教授「歴史的に有名な画家の中には君のような、いや、もっと大きな障害を持った人が大勢いるね。彼らは自分のそれを障害だと思ったことがあると思うかい??」
"どうでしょう。障害の大きさはそれぞれの考え方によるでしょうけど、彼らはそれ以上の秀でた才能を持ってますからそんな事は思わなかったんじゃないですか??"

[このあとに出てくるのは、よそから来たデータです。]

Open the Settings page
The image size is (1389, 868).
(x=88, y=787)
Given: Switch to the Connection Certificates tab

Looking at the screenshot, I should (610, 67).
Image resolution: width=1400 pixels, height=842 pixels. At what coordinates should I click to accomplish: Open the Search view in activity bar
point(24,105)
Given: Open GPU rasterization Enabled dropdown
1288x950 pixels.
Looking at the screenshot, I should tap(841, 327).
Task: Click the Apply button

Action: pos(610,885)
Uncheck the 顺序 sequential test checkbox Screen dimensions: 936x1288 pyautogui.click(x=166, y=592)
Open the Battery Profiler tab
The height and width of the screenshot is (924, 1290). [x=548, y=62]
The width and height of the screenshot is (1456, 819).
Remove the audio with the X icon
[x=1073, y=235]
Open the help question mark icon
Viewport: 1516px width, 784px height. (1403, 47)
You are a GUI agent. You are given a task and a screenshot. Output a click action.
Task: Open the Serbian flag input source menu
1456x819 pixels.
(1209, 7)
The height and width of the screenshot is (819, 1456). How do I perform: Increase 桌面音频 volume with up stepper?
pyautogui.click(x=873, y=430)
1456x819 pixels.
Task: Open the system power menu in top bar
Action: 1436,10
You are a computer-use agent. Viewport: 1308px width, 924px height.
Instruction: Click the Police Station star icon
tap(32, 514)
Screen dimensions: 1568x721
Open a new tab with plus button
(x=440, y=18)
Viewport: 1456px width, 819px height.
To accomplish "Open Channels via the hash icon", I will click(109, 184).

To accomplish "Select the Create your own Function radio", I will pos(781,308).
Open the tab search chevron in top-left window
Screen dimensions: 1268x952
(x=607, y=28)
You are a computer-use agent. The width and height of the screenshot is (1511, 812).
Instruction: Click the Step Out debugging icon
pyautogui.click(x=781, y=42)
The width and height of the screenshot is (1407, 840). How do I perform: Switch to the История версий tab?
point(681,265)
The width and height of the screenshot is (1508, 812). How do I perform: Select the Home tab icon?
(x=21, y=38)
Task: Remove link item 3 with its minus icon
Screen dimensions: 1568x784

教授「ふむ。わしもそう思うよ。、、おや?不思議だね、君のその絵の才能だって秀でたものだとわしは思うよ。なのにその才能を持つ君は自分のそれを障害だという。」
"私の才能なんて、彼らに比べたら小さなものです。"
教授「才能にしろ障害にしろ全てのものはそれぞれ人のものさしによって違うものさ。」
何だかややこしい話になってきて頭がこんがらがる。
教授「ほら、もう一度考えてごらん?わしから見たら大きな障害を持った有名な画家も耳は聴こえないが素晴らしい絵を描く君も変わらない。君は絵の他にも沢山の魅力があるのをわしは知っているよ。ならば君のそれは障害ではなく人生においての少しのハンデだと思えてこないかい??」
"障害"ではなく人生においての少しの"ハンデ"。
教授の言葉に胸が熱くなる。
教授「障害を背負わせるのは重荷かも知れんが、少しのハンデくらい君の描く彼は軽々と背負ってくれそうだとわしは思うね。」
私はキャンバスに舞う一君を見る。
ほんとにそうでしょうか。
一君は私のハンデを一緒に背負って歩いてくれるでしょうか。
羽根が生えたようにすら見える跳躍力をもつその力強い手足で
私のハンデを抱えて飛んでくれますか??
教授「あと、筆が進まないと君は言ったね。絵は何かしら伝えるために描くものだよ。相手に伝える気のない絵なんて筆が進むわけがないんだよ。」
教授はそういうと、お茶の時間じゃ。と言って教室を去っていった。
伝える気のない絵なんて描けるわけない。
私は大事なことを忘れてた。
一君が私のハンデを受け入れてくれるかどうかは別として
私はまずこの絵で一君に気持ちを伝えようと思います!
そう思った途端、先程とは打って変わったように筆がスイスイと進むようになった。
学祭までに最高の絵を仕上げよう!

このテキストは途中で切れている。